→ **Task statement**
Rewrite the records below with "checkbox" changed to "check box" and nothing else altered.

→ **Records provided**
— Begin —

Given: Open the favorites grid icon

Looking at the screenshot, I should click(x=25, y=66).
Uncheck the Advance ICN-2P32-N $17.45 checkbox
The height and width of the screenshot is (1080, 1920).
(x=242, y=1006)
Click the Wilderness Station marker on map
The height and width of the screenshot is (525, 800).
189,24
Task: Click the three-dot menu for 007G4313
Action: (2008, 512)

— End —

→ **Output below**
Given: Open the favorites grid icon

Looking at the screenshot, I should click(x=25, y=66).
Uncheck the Advance ICN-2P32-N $17.45 check box
The height and width of the screenshot is (1080, 1920).
(x=242, y=1006)
Click the Wilderness Station marker on map
The height and width of the screenshot is (525, 800).
189,24
Task: Click the three-dot menu for 007G4313
Action: (2008, 512)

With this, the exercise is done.